I think that's the nice way to put it.

I think it's maladaptive in a world where brand food companies have developed rigorous approaches maximally exploit our normal systems for acquiring and consuming food, and are free to deploy them to increase sales.


To a degree, I can agree that there are likely a group of people more disposed to seeking calorie dense food do to some chemical balance, mental state.

That being said, the fact that there is such a large obesity disparity between various countries with equal enough access to food suggest to me that this may not be what is causing the population level obesity issues. Do these countries with lower obesity rates, but equal access to food, just have most of their population going around feeling hungry at all times? Or is the idea that the high obesity countries' populations have a genetic markup different from the low obesity countries'?


Our minds haven't changed. What has changed are external factors (e.g. culture and economic forces). So a causal sociological analysis would see those as the crucial factors here.

It's best, if possible, to attack causes or mechanisms behind problems.
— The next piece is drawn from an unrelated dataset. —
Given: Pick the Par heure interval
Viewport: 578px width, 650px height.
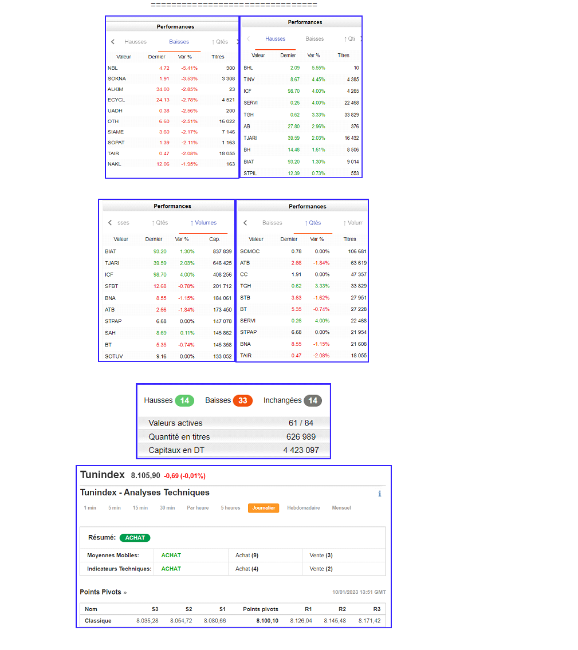Looking at the screenshot, I should point(198,508).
I mean if we assume that we are impotent to change society (e.g. to regulate food companies and advertising companies from encouraging worse diets), then what you say is true. But we are only impotent if we make ourselves impotent, or fail to organize against such external forces.
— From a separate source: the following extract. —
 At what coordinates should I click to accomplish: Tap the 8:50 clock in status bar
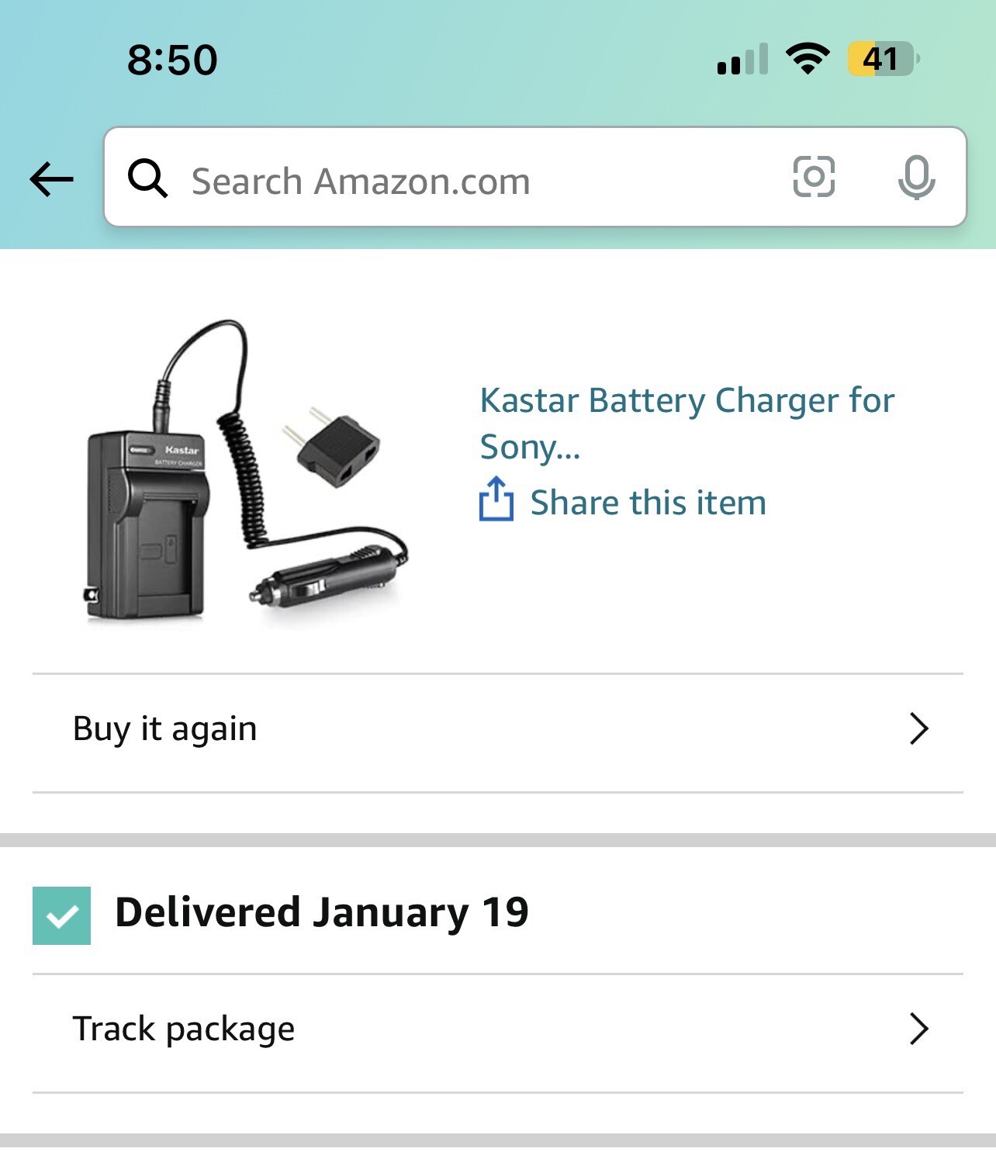(172, 60)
Looking back on my comment, I feel like I should have clarified that I primarily disagree with the education aspect. Mainly because "education" is thrown around as a nebulous deficiency that implies other regulation/intervention will become unnecessary once people are taught how to eat properly. I agree with you that the causes need to be addressed, and it looks like the way to do that is through regulation of ingredients, additives, and advertising. But truth be told, I do not know what specifically those regulations should be.


Well, I listed multiple factors because they work in conjunction with one another. I never said it was only education. But is education a huge factor? Yes. I can provide literature but a quick Google scholar search is probably faster.


From a regulatory standpoint, removal of tax policy which incentivizes corn production would be a start.